La capacité à prononcer les sons "F" et "V" pourrait avoir évolué avec la fermeté de notre alimentation
Lorsque les humains ont inventé l’agriculture, le monde changea à jamais. Grâce à un approvisionnement alimentaire régulier et prévisible, les humains étaient libres de diversifier leur travail et leurs activités, ouvrant ainsi la voie à la civilisation telle que nous la connaissons. En cultivant des céréales et en élevant du bétail, notre alimentation a également changé. Cela a modifié la structure de notre visage et réduit l’usure dentaire. Maintenant, une nouvelle étude estime que ces changements biomécaniques ont peut-être permis aux humains de produire de nouveaux sons tels que « v » et « f ». En d’autres termes, le langage a également changé avec l’alimentation.
Il y a des milliers de langues et de dialectes qui sont encore parlés aujourd’hui, bien que la plupart n’aient plus qu’une poignée de locuteurs survivants. Non seulement les langues sont généralement incompréhensibles entre elles, mais elles peuvent aussi être radicalement différentes dans la manière dont les sons qui transmettent le sens sont produits. C’est pourquoi la plupart des chercheurs croient que la machinerie biologique pour la production de la parole humaine est demeurée en grande partie inchangée depuis l’apparition des humains il y a des centaines de milliers d’années.
Une nouvelle étude suggère cependant que la langue est plus malléable par l’influence culturelle, dans ce cas-ci l’agriculture, qu’on ne le pensait auparavant. En 1985, le célèbre linguiste Charles Hocket affirmait que les chasseurs-cueilleurs auraient eu du mal à prononcer les sons « f » et « v », que les linguistes appellent les consonnes labio-dentales, à cause de la structure de leur mâchoire. Avant l’avènement de l’agriculture, les humains, comme la plupart des autres primates, avaient des dents alignées bord à bord avec la mâchoire en raison de leur régime alimentaire ferme. Lorsque les humains ont commencé à manger des aliments plus mous comme le fromage, l’usure dentaire est devenue moins prononcée et, par conséquent, de plus en plus de personnes ont gardé une supraclusion (recouvrement des incisives inférieures par les incisives supérieures) à l’âge adulte.
Comme pour l’image d’entête, la différence entre une occlusion paléolithique bord à bord (à gauche) et une supraclusion moderne (à droite). (Tímea Bodogán)
Steven Moran et ses collègues de l’université de Zurich (UZH) ont mis la théorie de Hocket à l’épreuve en effectuant une analyse statistique complexe de preuves interdisciplinaires en linguistique, anthropologie et phonétique. Un modèle informatique biomécanique qui imite la parole humaine a montré que le fait d’avoir une supraclusion permet aux humains de produire des sons « f » et « v » en utilisant 29% moins d’énergie que dans une configuration bord à bord.
Selon M. Moran :
En Europe, nos données suggèrent que l’utilisation des consonnes labio-dentales n’a augmenté de façon spectaculaire qu’au cours des deux derniers millénaires, en corrélation avec l’essor des technologies de transformation des aliments comme la mouture industrielle. L’influence des conditions biologiques sur le développement des sons a jusqu’ici été sous-estimée.

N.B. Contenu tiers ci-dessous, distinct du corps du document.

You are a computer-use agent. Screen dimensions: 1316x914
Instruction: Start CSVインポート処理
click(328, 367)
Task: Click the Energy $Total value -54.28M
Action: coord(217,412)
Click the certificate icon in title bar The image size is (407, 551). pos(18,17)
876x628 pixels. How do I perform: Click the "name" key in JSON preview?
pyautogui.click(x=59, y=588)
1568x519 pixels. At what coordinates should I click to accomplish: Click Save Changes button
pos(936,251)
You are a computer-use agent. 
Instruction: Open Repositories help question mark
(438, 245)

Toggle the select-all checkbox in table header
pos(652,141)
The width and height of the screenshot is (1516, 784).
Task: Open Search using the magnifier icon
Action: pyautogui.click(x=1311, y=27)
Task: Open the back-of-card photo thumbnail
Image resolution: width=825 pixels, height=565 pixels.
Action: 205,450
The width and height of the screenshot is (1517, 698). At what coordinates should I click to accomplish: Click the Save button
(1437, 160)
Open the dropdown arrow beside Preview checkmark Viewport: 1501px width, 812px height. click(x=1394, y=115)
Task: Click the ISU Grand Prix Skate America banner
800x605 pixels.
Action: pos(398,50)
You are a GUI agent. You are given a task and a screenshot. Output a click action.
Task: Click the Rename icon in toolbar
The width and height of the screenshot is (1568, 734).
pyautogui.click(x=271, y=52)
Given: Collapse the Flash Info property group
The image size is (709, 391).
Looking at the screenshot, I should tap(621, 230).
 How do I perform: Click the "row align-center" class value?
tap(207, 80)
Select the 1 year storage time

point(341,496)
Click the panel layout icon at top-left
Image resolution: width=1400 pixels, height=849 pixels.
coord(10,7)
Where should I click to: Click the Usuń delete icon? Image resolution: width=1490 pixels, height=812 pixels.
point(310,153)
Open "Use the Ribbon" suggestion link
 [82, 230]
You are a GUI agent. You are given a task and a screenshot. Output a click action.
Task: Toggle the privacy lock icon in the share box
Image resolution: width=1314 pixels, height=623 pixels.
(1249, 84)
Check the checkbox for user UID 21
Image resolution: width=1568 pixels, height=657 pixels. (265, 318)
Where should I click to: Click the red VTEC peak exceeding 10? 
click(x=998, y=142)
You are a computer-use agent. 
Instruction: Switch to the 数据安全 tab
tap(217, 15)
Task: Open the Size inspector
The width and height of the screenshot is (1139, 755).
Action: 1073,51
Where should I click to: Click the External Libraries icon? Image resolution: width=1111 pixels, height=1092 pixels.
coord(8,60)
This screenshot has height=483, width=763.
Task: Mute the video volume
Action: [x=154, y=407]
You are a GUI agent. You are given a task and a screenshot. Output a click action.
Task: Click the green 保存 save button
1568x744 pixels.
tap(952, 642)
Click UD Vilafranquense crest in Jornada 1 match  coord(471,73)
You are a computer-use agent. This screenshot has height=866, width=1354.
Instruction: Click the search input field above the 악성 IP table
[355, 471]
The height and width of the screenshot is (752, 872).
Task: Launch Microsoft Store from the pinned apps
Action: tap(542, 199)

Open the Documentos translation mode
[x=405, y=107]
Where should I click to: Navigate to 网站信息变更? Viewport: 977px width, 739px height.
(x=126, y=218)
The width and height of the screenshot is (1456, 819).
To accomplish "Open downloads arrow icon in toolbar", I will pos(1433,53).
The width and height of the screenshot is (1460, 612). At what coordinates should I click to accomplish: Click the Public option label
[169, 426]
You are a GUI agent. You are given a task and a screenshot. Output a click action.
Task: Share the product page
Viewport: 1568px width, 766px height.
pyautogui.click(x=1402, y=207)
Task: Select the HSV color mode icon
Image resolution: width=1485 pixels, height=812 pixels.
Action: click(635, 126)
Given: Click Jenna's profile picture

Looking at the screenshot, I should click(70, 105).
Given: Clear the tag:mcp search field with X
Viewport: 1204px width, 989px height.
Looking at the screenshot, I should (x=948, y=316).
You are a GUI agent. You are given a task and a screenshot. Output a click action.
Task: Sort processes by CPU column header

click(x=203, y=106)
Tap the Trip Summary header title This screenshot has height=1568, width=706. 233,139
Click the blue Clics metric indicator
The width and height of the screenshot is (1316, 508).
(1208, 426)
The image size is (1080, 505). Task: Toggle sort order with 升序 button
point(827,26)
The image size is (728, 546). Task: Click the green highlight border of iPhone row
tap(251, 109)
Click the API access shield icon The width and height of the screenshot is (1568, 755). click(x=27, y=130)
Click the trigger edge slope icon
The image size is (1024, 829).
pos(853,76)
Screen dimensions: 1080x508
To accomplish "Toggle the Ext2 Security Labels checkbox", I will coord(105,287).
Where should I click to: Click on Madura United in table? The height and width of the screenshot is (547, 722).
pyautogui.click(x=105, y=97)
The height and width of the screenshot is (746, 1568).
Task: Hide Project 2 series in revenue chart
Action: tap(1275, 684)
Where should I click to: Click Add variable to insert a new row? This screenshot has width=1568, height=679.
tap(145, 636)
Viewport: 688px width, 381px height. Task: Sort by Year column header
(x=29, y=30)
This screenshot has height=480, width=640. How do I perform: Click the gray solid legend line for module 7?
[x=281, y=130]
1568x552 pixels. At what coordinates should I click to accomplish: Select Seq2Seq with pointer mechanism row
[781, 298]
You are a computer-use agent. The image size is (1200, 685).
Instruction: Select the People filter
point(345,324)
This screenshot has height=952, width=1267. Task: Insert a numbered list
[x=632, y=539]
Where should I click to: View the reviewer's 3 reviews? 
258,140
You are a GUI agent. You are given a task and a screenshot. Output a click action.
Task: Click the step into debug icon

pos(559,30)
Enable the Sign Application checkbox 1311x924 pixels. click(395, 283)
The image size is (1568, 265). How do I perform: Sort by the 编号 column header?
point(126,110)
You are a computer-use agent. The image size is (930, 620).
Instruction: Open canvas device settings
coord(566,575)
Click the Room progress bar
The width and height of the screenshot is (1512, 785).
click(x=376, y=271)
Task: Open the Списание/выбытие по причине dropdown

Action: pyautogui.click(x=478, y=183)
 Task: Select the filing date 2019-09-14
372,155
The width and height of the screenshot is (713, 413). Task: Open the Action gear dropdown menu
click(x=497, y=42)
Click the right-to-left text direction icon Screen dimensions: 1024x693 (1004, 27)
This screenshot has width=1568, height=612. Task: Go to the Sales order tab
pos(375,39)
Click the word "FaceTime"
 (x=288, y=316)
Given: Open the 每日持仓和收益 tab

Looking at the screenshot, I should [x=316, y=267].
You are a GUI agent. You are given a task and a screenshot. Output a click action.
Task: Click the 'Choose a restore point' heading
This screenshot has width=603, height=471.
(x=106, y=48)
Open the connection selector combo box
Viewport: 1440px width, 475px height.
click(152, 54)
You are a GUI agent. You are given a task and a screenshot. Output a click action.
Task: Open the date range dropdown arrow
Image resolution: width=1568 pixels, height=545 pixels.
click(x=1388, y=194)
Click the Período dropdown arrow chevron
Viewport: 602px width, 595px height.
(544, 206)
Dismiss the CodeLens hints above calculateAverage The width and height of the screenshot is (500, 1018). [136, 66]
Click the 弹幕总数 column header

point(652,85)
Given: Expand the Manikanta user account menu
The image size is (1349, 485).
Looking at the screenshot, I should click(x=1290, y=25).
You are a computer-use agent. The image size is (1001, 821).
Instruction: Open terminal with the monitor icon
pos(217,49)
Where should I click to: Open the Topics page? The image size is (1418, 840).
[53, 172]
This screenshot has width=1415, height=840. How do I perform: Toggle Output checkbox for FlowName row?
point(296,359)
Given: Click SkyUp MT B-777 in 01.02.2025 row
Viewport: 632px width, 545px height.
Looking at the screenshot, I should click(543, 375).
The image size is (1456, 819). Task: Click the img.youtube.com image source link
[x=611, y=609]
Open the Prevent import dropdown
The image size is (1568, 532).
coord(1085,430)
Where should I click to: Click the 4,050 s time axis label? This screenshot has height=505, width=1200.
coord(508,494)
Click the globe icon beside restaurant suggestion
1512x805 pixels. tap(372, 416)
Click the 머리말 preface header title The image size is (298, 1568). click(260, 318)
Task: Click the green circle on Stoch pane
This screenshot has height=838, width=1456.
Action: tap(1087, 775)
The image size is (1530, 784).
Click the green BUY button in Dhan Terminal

Les conclusions sont convaincantes, mais ce n’est certainement pas le dernier mot à ce sujet. Les organes de la parole humaine n’utilisent pas beaucoup d’énergie à la base, pas par rapport au mouvement, par exemple. Si la dépense énergétique avait joué un rôle très important, les sons difficiles de la parole auraient été progressivement éliminés. Mais ce n’est pas le cas, car de nombreuses langues utilisent des sons complexes, comme les clics dans certaines langues natives d’Afrique australe.
Mais les auteurs affirment que bien que les probabilités de générer accidentellement des consonnes labio-dentales soient faibles, au fil des générations, ces sons ont pu être incorporés dans le langage et d’avoir une supraclusion due à l’alimentation aide à améliorer ces chances. À l’avenir, les chercheurs pensent que leur méthode pourra être utilisée pour reconstituer comment les anciennes langues écrites étaient parlées à haute voix.
Selon Balthasar Bickel, chef de projet et professeur à l’UZH :
Nos résultats mettent en lumière les liens de causalité complexes entre les pratiques culturelles, la biologie humaine et le langage. Ils remettent aussi en question le postulat commun selon lequel, quand il s’agit de langue, le passé sonne comme le présent.
L’étude publiée dans Science : Human sound systems are shaped by post-Neolithic changes in bite configuration.